Saving The Courts

Yesterday’s post focused on the unending stream of ideologues being elevated to the federal bench under Trump.

Assuming–as even the least optimistic among us must–that massive turnout in  2020 rids us of this ignorant, corrupt and malevolent administration and enough of its feckless enablers to change control of the Senate, how might a new administration rescue the federal courts from the partisanship that is tarnishing both their operations and reputations?

My graduate students have some suggestions.

In the take-home final examination I gave my graduate Law and Public Policy class, the following question was one of three from which they could choose to submit a concluding essay:

Over the past several years, the federal courts, and especially the Supreme Court, have come to be viewed by both political parties as political prizes. Rather than choosing nominees with sterling legal credentials, appointments to the courts have increasingly been based upon the nominee’s perceived political ideology. You have been elected President, and your party controls both houses of Congress. You want to return the courts to their status as respected impartial arbiters of the law. What changes would you make to the composition of the courts, the nomination process or otherwise in order to accomplish this?

I was surprised by the number of students who chose this question, and impressed by the thoughtfulness with which they approached it.

A number advocated Increasing the number of Supreme Court Justices, noting that their number is not mandated by the Constitution and has been changed previously. Most suggested a panel somewhere between 12 and 20.

Another popular proposal was the creation of a nonpartisan advisory committee composed of legal scholars, sitting judges and representatives of the ABA, who would be charged with coming up with–and thoroughly vetting– a slate of candidates from which the President would choose his nominee.Some students suggested analogous processes for the lower courts.

In recognition of the fact that people live far longer these days, several suggested limiting the terms of Supreme Court Justices–making their tenures long enough to remove the threat of political pressure that prompted the Founders to prescribe lifetime terms, but short enough to ensure more frequent turnover.

One student supported implementation of the “Supreme Court Lottery”  advocated by legal scholars Epps and Sitaraman. Under this proposal, “each judge on the federal courts of appeals would also be appointed as an Associate Justice of the Supreme Court.  When cases are heard, an appropriate number of these judges would be chosen at random to sit on the Supreme Court panel.”

Several students noted the need for a process to increase what one called “demographic accountability”–a judiciary that more closely reflects the composition of the population, and suggested ways this might be accomplished.

All in all, the number of students who chose to answer this question and the various suggestions contained in those responses suggests the existence of widespread agreement on at least two things: 1) the courts are in danger of losing legitimacy (perhaps it would be more accurate to say “in danger of continuing to lose legitimacy–a loss that really began to gather steam with the decision in Bush v. Gore) and 2) partisanship and extreme partisan polarization are to blame.

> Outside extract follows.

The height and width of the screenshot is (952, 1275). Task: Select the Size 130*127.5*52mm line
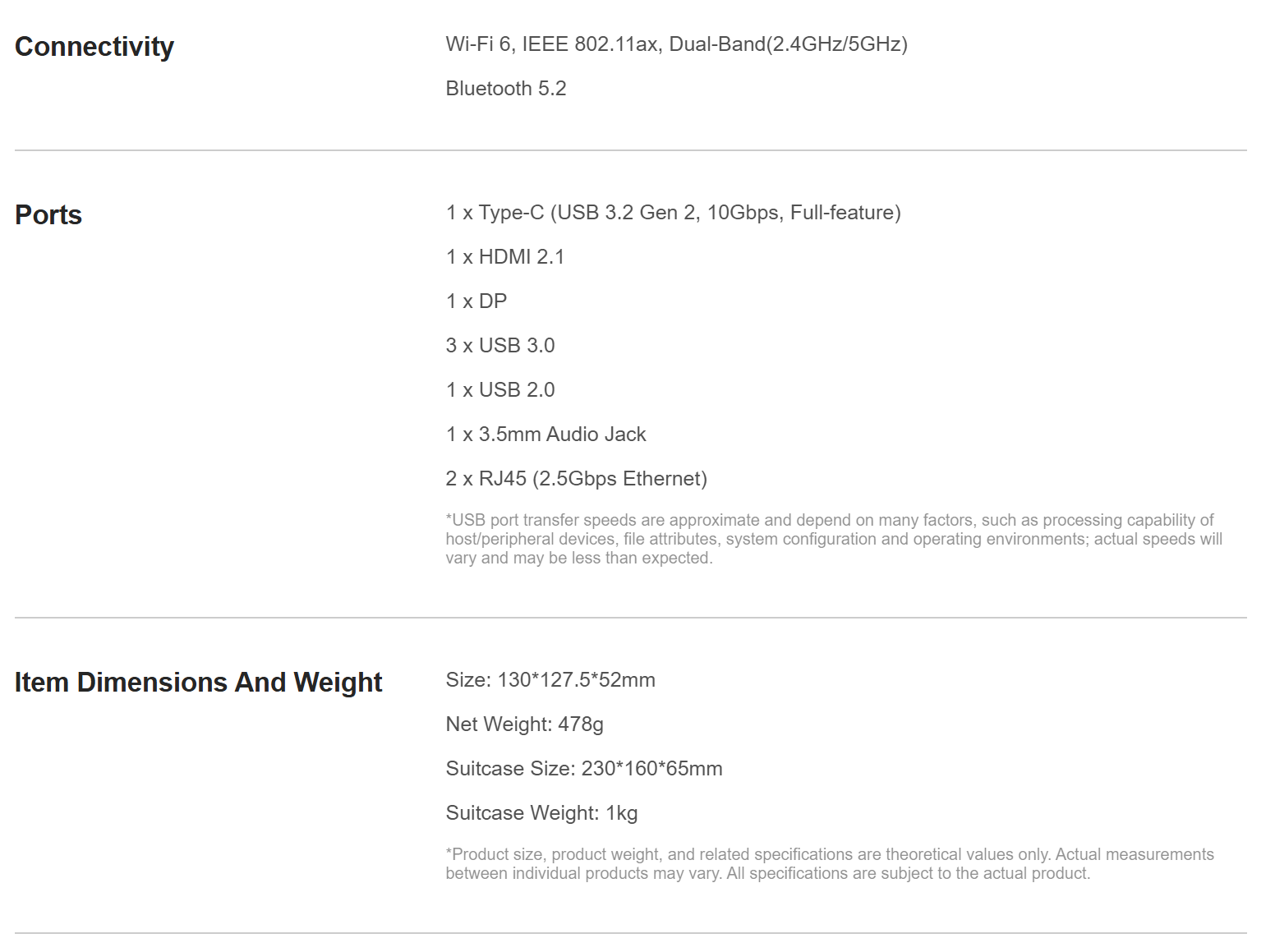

My students are not lawyers. I teach in a school of public affairs, not a law school, so some of the suggested “reforms” were impractical or otherwise fanciful. But the students in my graduate class tend to be older, employed, with families, and they are generally thoughtful and civically-engaged. During the semester, virtually all of them demonstrated deep concerns with the dysfunction, chosen ignorance, and theatrics that have replaced  working governance.

Of course, if the people who didn’t bother to vote in 2016 stay home again in 2020– if the electorate does not come out en masse to evict the criminals, buffoons and fellow-travelers who are running roughshod over America’s ideals and Constitution–  suggestions for reforms will continue to be beside the point.